## REQUIRED WORK
Here is a listing; restate all of it exactly.
== Segment start ==
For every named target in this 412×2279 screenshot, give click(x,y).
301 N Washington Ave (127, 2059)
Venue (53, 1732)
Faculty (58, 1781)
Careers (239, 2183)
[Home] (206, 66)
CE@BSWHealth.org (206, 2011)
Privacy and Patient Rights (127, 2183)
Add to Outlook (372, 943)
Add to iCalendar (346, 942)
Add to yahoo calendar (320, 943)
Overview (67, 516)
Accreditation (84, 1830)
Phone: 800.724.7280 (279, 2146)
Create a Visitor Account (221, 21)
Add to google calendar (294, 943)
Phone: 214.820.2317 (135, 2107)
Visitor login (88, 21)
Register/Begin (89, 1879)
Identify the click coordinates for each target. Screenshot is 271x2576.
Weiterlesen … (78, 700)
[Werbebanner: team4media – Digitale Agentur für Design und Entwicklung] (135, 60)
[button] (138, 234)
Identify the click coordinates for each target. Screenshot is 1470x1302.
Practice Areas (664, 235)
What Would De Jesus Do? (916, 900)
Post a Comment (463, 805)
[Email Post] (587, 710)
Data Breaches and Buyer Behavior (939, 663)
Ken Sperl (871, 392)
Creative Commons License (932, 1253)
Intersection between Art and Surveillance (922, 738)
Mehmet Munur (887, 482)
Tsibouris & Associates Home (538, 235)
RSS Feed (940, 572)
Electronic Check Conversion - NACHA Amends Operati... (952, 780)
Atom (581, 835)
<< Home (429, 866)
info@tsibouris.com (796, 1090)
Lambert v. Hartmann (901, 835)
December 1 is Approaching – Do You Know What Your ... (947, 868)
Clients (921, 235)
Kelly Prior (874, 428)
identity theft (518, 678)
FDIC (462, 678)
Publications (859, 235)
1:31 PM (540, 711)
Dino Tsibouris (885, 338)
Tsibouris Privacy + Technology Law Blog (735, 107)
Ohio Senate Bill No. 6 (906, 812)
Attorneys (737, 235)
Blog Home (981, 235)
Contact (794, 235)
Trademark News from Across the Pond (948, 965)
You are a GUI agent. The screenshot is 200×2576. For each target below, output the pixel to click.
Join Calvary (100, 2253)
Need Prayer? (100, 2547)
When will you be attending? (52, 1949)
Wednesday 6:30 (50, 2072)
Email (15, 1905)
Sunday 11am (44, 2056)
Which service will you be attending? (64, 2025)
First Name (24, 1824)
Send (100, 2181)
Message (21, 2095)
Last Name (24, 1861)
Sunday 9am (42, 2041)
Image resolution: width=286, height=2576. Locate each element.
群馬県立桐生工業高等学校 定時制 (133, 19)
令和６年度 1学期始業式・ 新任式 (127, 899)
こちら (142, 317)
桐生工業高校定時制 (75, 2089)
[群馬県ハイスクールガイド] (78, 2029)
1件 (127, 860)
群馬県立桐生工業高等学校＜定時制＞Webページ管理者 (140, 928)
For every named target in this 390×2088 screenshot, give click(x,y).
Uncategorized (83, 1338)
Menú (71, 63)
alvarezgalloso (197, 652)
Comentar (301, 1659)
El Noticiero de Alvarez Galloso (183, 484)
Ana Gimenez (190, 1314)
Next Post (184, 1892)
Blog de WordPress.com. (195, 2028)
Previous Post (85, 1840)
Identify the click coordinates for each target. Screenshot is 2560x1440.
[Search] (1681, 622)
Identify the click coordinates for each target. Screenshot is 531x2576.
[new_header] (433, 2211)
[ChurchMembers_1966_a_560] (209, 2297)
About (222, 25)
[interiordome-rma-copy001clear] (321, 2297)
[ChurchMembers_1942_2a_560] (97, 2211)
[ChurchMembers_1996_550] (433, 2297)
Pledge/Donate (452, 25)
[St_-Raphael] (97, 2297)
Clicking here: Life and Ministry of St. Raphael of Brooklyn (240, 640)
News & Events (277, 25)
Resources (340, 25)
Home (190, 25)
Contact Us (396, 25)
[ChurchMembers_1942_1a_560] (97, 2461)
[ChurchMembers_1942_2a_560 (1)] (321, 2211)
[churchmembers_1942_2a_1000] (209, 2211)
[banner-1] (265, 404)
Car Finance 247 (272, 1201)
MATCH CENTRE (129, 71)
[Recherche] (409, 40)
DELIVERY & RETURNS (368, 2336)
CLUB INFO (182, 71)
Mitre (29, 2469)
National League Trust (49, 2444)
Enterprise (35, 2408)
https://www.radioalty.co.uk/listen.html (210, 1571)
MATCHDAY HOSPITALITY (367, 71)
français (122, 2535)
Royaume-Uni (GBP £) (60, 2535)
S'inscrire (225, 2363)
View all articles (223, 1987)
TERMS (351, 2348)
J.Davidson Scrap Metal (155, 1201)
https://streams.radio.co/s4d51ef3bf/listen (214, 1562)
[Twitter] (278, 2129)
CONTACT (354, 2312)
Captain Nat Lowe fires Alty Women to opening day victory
== Segment end ==
## SOLVED PROBLEM
For every named target in this 412×2279 screenshot, give click(x,y).
301 N Washington Ave (127, 2059)
Venue (53, 1732)
Faculty (58, 1781)
Careers (239, 2183)
[Home] (206, 66)
CE@BSWHealth.org (206, 2011)
Privacy and Patient Rights (127, 2183)
Add to Outlook (372, 943)
Add to iCalendar (346, 942)
Add to yahoo calendar (320, 943)
Overview (67, 516)
Accreditation (84, 1830)
Phone: 800.724.7280 (279, 2146)
Create a Visitor Account (221, 21)
Add to google calendar (294, 943)
Phone: 214.820.2317 (135, 2107)
Visitor login (88, 21)
Register/Begin (89, 1879)
Identify the click coordinates for each target. Screenshot is 271x2576.
Weiterlesen … (78, 700)
[Werbebanner: team4media – Digitale Agentur für Design und Entwicklung] (135, 60)
[button] (138, 234)
Identify the click coordinates for each target. Screenshot is 1470x1302.
Practice Areas (664, 235)
What Would De Jesus Do? (916, 900)
Post a Comment (463, 805)
[Email Post] (587, 710)
Data Breaches and Buyer Behavior (939, 663)
Ken Sperl (871, 392)
Creative Commons License (932, 1253)
Intersection between Art and Surveillance (922, 738)
Mehmet Munur (887, 482)
Tsibouris & Associates Home (538, 235)
RSS Feed (940, 572)
Electronic Check Conversion - NACHA Amends Operati... (952, 780)
Atom (581, 835)
<< Home (429, 866)
info@tsibouris.com (796, 1090)
Lambert v. Hartmann (901, 835)
December 1 is Approaching – Do You Know What Your ... (947, 868)
Clients (921, 235)
Kelly Prior (874, 428)
identity theft (518, 678)
FDIC (462, 678)
Publications (859, 235)
1:31 PM (540, 711)
Dino Tsibouris (885, 338)
Tsibouris Privacy + Technology Law Blog (735, 107)
Ohio Senate Bill No. 6 (906, 812)
Attorneys (737, 235)
Blog Home (981, 235)
Contact (794, 235)
Trademark News from Across the Pond (948, 965)
You are a GUI agent. The screenshot is 200×2576. For each target below, output the pixel to click.
Join Calvary (100, 2253)
Need Prayer? (100, 2547)
When will you be attending? (52, 1949)
Wednesday 6:30 (50, 2072)
Email (15, 1905)
Sunday 11am (44, 2056)
Which service will you be attending? (64, 2025)
First Name (24, 1824)
Send (100, 2181)
Message (21, 2095)
Last Name (24, 1861)
Sunday 9am (42, 2041)
Image resolution: width=286, height=2576. Locate each element.
群馬県立桐生工業高等学校 定時制 (133, 19)
令和６年度 1学期始業式・ 新任式 (127, 899)
こちら (142, 317)
桐生工業高校定時制 (75, 2089)
[群馬県ハイスクールガイド] (78, 2029)
1件 (127, 860)
群馬県立桐生工業高等学校＜定時制＞Webページ管理者 (140, 928)
For every named target in this 390×2088 screenshot, give click(x,y).
Uncategorized (83, 1338)
Menú (71, 63)
alvarezgalloso (197, 652)
Comentar (301, 1659)
El Noticiero de Alvarez Galloso (183, 484)
Ana Gimenez (190, 1314)
Next Post (184, 1892)
Blog de WordPress.com. (195, 2028)
Previous Post (85, 1840)
Identify the click coordinates for each target. Screenshot is 2560x1440.
[Search] (1681, 622)
Identify the click coordinates for each target. Screenshot is 531x2576.
[new_header] (433, 2211)
[ChurchMembers_1966_a_560] (209, 2297)
About (222, 25)
[interiordome-rma-copy001clear] (321, 2297)
[ChurchMembers_1942_2a_560] (97, 2211)
[ChurchMembers_1996_550] (433, 2297)
Pledge/Donate (452, 25)
[St_-Raphael] (97, 2297)
Clicking here: Life and Ministry of St. Raphael of Brooklyn (240, 640)
News & Events (277, 25)
Resources (340, 25)
Home (190, 25)
Contact Us (396, 25)
[ChurchMembers_1942_1a_560] (97, 2461)
[ChurchMembers_1942_2a_560 (1)] (321, 2211)
[churchmembers_1942_2a_1000] (209, 2211)
[banner-1] (265, 404)
Car Finance 247 (272, 1201)
MATCH CENTRE (129, 71)
[Recherche] (409, 40)
DELIVERY & RETURNS (368, 2336)
CLUB INFO (182, 71)
Mitre (29, 2469)
National League Trust (49, 2444)
Enterprise (35, 2408)
https://www.radioalty.co.uk/listen.html (210, 1571)
MATCHDAY HOSPITALITY (367, 71)
français (122, 2535)
Royaume-Uni (GBP £) (60, 2535)
S'inscrire (225, 2363)
View all articles (223, 1987)
TERMS (351, 2348)
J.Davidson Scrap Metal (155, 1201)
https://streams.radio.co/s4d51ef3bf/listen (214, 1562)
[Twitter] (278, 2129)
CONTACT (354, 2312)
Captain Nat Lowe fires Alty Women to opening day victory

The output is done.